Когда они проезжали мимо красивого леска, место им понравилось, они вышли, обнялись братски, простились до скорого свидания в будущей жизни и стали по местам. Головатый начал читать молитвы...

— Читал же я,— так рассказывал Головатый, — совсем не так, как, бывало, читывал на клиросе — бегло, но сколько можно медленнее — и всякое слово старался выговорить ясно; при окончании же каждой молитвы клал по большому земному поклону; — уже дошёл до «Отче наш», всё читаю... При слове «избави нас от лукавого» вдруг пришла мне мысль... Я остановился, опустил пистолеты и, обратись к Белому, спрашивал:

— А знаеш що, батьку?

— А що? — спросил Белый с прежним мрачным видом.

— Вот се мы постреляемося?

— Атож!

— И нас тут найдут мртвых?

— Эге!

— И скажут: вот два дурня, запорожцы, верно, напились мертвецки и пострелялись, сами не зная чего. И нас зароют как собак, и никто не узнает, зачем мы пострелялись, и нам не будет ни славы, ни чести, ни доброй памяти.

— Так що робыты? — спросил Белый, немного подумав и уже с проясняющимся видом.

— Цур ему стрелятыся, батьку! Поедем дальше.

— Справди, цур ему! Поедемо, — повторил и Белый, опуская пистолет.

— Что будет, то и будет; поедемо! — сказали оба, упрятали пистолеты на месте, назначенном для преступления, положили по три земных поклона, усердно прося бога о прощении, потом обнялись, как вновь свидевшиеся, потянули из дорожного боклажка и пустились в путь[2].

О новейших происшествиях Головатый рассказывал так же подробно. Во время путешествия в том году Екатерины II-й в Крым, Головатый, собрав команду из прежних запорожцев, испросив позволение Потёмкина, встретил при каком-то месте государыню и препровождал её величество, за что и награждён чином капитана, и вскоре поступил в штат светлейшего и, находясь при нём, прокладывал дорогу к возобновлению казачества. «Не будет уже это Сечь, — говорил Головатый, — но особенное войско из прежних запорожцев; они будут иметь свою оседлость и порядок службы, приличный времени и обстоятельствам».
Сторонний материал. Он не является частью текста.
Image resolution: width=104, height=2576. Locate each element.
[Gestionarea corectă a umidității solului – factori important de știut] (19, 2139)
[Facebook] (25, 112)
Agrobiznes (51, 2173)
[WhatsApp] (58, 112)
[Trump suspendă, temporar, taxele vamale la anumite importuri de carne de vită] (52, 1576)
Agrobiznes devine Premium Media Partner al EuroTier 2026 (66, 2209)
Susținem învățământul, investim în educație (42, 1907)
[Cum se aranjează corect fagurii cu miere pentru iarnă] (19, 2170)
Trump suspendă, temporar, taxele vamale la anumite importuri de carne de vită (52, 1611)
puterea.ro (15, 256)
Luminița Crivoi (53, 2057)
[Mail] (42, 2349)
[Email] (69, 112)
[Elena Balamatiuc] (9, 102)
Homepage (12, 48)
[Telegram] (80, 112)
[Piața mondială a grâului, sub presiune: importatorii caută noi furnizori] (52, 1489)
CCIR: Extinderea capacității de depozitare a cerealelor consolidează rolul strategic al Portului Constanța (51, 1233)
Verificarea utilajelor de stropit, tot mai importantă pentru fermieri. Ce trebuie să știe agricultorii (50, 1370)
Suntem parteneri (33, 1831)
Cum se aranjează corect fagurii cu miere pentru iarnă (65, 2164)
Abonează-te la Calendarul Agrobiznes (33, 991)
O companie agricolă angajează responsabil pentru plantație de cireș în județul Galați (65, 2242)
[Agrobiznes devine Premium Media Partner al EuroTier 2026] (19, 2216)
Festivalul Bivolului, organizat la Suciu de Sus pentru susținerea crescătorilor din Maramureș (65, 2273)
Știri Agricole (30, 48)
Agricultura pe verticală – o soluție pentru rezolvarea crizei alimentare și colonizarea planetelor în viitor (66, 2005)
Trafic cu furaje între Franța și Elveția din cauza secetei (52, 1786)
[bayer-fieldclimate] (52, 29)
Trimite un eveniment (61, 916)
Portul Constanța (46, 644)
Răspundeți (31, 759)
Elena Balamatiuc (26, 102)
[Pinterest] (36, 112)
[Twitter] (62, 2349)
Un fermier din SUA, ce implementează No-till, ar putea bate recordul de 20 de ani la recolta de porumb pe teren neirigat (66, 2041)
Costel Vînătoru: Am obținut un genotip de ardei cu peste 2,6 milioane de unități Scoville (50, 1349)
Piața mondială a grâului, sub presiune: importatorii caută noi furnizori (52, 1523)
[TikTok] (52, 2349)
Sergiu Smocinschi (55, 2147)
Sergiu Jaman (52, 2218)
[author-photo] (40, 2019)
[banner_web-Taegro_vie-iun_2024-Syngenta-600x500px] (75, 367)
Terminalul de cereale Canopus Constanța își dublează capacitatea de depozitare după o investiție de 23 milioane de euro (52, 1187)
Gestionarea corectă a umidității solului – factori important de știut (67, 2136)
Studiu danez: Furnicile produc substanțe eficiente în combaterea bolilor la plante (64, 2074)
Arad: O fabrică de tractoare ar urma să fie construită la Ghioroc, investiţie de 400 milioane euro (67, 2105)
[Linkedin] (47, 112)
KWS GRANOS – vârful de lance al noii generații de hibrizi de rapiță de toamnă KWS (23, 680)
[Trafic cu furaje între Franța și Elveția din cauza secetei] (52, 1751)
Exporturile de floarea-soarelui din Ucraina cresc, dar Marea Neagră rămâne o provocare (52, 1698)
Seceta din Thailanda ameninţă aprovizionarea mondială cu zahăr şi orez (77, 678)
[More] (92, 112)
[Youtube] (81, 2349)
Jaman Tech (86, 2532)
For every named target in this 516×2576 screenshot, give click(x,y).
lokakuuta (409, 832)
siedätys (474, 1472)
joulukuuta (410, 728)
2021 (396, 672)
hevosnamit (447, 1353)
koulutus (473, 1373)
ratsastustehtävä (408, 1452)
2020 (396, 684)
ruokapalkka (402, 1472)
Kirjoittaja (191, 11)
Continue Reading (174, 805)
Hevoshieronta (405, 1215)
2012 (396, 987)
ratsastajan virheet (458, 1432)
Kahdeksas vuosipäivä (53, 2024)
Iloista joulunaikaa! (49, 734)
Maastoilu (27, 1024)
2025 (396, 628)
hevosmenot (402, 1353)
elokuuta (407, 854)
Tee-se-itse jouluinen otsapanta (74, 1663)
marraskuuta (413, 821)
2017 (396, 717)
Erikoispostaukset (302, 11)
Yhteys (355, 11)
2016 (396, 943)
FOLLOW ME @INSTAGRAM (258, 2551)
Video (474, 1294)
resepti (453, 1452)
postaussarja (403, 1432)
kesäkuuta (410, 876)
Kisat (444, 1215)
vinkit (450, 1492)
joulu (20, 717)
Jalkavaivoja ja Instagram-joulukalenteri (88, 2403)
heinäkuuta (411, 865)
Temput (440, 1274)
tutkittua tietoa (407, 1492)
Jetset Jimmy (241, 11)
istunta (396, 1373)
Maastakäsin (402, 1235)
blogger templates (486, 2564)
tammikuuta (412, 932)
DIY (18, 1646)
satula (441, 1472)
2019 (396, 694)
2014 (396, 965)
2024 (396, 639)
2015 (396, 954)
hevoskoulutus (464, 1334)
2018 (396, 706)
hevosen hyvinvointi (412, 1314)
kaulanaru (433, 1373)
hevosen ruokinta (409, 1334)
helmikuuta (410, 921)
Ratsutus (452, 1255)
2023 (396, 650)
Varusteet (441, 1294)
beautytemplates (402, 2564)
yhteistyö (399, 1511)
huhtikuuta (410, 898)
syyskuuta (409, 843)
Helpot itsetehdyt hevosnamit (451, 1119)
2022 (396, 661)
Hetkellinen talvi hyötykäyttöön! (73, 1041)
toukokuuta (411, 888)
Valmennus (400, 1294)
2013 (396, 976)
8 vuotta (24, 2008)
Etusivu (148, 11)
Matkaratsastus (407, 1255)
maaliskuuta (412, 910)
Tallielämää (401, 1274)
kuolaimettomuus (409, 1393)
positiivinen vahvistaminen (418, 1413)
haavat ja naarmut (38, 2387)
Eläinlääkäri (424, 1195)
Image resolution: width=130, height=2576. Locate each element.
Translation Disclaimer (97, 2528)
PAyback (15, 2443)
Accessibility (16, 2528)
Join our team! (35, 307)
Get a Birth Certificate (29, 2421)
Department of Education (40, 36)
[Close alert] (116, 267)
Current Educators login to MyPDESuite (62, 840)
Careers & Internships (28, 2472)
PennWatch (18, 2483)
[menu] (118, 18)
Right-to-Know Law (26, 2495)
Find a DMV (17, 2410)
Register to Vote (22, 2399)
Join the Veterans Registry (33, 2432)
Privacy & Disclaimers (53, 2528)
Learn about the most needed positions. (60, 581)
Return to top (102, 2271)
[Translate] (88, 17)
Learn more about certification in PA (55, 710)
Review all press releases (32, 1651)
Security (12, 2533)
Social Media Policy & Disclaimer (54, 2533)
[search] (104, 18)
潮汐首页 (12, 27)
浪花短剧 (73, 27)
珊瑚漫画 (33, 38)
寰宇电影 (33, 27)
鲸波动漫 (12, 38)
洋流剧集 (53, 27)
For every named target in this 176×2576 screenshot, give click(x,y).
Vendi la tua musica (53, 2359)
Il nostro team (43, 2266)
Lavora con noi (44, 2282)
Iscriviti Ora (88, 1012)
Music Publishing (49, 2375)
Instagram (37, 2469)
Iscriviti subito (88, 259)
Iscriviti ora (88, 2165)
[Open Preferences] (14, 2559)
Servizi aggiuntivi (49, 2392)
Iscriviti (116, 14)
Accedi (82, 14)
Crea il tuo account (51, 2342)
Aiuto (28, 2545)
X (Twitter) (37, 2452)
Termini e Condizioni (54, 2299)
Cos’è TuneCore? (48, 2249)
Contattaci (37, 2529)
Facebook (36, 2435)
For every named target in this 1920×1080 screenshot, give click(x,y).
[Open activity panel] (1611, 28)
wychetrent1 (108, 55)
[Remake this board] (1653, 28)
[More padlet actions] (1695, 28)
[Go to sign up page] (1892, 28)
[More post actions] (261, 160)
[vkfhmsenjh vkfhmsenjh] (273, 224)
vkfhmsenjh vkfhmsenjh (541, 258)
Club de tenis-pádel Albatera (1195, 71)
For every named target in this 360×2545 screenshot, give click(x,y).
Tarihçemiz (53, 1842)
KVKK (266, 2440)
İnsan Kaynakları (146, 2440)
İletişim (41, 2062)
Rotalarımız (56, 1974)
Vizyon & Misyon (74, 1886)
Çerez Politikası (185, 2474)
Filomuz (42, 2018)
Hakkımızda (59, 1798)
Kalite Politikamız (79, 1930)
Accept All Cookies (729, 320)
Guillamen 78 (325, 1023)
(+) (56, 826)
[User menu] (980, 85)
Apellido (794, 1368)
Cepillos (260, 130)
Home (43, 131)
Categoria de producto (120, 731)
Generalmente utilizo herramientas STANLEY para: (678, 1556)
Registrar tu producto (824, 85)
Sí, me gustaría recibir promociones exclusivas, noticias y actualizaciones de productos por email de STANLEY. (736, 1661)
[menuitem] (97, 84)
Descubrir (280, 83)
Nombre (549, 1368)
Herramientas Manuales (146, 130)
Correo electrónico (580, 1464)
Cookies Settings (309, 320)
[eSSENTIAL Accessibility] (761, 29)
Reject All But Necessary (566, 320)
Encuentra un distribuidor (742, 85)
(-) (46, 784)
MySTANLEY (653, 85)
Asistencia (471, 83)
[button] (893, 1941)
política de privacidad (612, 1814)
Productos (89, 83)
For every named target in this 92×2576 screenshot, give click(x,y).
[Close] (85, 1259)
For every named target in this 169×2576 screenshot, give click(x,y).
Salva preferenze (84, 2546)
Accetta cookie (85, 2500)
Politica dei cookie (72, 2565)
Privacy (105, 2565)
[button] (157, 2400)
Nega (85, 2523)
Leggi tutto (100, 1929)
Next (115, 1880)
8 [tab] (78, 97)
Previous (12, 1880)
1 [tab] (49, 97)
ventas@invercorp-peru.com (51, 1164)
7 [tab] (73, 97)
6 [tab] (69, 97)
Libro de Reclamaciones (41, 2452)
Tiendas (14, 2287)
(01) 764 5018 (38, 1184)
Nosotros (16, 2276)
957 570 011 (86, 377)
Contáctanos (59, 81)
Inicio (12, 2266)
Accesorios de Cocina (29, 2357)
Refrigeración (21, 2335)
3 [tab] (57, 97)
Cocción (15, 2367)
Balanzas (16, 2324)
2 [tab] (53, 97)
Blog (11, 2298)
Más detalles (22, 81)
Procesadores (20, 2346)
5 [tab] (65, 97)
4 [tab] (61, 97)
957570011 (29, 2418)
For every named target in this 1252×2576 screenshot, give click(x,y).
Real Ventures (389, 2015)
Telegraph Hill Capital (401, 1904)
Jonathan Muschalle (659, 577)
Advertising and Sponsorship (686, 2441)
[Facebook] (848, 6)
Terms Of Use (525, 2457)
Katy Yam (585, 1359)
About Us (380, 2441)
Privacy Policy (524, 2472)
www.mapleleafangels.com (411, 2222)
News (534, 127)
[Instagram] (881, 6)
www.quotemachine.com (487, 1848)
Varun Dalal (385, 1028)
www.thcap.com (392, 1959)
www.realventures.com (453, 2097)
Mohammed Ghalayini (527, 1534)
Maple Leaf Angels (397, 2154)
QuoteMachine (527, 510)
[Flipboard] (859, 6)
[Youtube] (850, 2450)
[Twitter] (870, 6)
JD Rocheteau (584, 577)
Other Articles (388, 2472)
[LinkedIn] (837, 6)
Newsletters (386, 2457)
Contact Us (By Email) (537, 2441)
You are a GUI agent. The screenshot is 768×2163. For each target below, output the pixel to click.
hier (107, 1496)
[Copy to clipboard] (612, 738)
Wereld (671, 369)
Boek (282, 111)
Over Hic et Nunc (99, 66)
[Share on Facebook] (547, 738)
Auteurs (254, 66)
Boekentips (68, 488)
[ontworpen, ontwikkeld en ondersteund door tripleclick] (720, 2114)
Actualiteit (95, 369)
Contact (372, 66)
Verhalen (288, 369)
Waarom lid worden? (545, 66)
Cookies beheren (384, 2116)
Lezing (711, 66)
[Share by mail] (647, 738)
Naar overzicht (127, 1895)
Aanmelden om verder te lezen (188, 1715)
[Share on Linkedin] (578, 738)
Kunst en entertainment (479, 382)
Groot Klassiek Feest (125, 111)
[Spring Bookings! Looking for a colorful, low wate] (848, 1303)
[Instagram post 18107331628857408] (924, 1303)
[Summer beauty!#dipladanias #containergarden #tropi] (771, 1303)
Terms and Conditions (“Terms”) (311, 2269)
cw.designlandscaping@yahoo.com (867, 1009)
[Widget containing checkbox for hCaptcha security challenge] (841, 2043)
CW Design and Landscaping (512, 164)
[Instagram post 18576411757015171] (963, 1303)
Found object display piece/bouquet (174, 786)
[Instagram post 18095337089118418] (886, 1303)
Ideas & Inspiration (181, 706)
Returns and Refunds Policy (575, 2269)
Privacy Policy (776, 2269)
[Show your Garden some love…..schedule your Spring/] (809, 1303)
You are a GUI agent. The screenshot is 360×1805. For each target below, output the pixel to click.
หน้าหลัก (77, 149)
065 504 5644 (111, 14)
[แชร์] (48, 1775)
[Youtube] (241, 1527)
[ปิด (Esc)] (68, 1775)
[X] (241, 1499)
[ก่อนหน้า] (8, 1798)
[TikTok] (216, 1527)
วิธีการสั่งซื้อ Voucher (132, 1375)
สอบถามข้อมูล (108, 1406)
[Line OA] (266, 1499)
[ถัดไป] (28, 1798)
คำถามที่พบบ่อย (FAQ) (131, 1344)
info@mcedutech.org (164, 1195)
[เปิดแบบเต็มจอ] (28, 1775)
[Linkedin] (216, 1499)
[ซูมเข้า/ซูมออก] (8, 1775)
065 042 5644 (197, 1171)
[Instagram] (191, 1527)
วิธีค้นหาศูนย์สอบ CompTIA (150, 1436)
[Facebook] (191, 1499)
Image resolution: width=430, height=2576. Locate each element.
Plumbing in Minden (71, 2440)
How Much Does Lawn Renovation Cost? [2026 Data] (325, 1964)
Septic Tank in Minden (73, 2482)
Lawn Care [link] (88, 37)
Головатый, предусматривая, что будущее войско должно быть в теснейшей прежнего связи с армиею и вообще с Россиею, нашёл необходимым и выгодным дать сыну своему, старшему, высшее, нежели бы мог доставить в своём кругу, образование. Слыша о Харькове, где издавна были отличные учебные заведения, он приехал познакомиться с отцом моим и, по его совету, определить сына в училище. Во время пребывания его у нас осматривали пансионы и училища, и с общего совета Головатый избрал так называемые «классы», что ныне гимназия, и где преподавались те же предметы, что и ныне; главный же надзор за сыном поручен был директору классов, полковнику фон Буксгевдену, у которого он и жить должен был.

По отъезде Головатого, вскоре сына его привезла жена Головатого и оставила на попечении отца моего.

С того времени дружеская переписка Головатого с отцом моим продолжалась безостановочно. В письмах своих он всегда величал отца моего: «вельможный батьку!» и своими выражениями всегда извещал о происходившем с ним. Потёмкин, зная его давно, допускал его часто к себе. Вскоре учреждено и составлено «войско верных черноморских казаков». В нём были конные и пешие полки, гребная флотилия, которою командовал Головатый, бывший в новом войске уже «войсковым судьею». «Кошевым же атаманом» был сперва известный Белый, а по смерти его, случившейся вскоре, избран войском Захар Чепига.

В продолжение осады Очакова, князь Потёмкин говорил однажды, что турки из укрепления Березань, близ Очаковской крепости, делают большие беспокойства.

— Головатый! — примолвил князь, обращаясь к нему,— как бы взять Березань?

— Возьмемо, ваша светлость! А чи буде ж крест за те? — спросил Головатый прямо.

— Будет, будет; только возьми.

— Чуемо, ваша светлость! — сказал Головатый скромно, поклонился и вышел.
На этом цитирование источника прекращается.